## Task requirements
Gather all lines from the material that contain the word "will".

## Given entries
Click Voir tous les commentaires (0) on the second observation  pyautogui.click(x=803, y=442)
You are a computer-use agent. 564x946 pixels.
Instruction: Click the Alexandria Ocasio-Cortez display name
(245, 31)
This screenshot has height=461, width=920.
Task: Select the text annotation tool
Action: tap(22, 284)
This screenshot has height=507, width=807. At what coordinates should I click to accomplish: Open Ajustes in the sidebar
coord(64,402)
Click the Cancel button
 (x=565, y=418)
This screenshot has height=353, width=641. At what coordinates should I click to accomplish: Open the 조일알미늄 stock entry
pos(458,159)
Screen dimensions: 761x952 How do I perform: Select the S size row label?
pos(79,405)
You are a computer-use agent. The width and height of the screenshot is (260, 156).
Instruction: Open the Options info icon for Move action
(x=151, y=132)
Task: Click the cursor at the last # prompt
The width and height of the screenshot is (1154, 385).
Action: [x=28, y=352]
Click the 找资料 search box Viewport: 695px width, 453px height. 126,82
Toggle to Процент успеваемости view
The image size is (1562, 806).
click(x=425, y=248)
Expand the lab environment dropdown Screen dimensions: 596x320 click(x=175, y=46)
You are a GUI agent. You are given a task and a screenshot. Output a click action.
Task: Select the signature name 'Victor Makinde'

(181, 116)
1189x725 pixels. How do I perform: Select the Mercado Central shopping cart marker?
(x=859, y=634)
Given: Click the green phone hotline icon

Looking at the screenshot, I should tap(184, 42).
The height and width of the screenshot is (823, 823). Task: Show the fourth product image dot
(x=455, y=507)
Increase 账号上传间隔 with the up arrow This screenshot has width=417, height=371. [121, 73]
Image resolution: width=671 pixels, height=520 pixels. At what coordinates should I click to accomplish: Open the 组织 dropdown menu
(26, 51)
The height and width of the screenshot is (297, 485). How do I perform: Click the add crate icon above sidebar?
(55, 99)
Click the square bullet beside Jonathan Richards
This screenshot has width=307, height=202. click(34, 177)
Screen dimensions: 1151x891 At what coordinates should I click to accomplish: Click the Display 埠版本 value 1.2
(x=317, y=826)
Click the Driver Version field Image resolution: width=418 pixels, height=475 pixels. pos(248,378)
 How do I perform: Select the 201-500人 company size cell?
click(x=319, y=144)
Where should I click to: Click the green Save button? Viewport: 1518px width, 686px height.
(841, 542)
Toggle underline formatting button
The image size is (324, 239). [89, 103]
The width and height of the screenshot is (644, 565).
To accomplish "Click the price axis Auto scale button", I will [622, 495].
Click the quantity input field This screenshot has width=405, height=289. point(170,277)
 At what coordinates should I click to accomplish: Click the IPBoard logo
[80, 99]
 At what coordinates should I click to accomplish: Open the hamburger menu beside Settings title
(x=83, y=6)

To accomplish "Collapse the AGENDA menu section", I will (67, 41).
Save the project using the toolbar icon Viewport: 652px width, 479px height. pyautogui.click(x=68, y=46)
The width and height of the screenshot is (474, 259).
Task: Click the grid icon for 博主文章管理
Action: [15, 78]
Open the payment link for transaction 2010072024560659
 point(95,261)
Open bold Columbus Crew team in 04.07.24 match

## Result of this task
To accomplish "Click the price axis Auto scale button", I will [622, 495].
To accomplish "Collapse the AGENDA menu section", I will (67, 41).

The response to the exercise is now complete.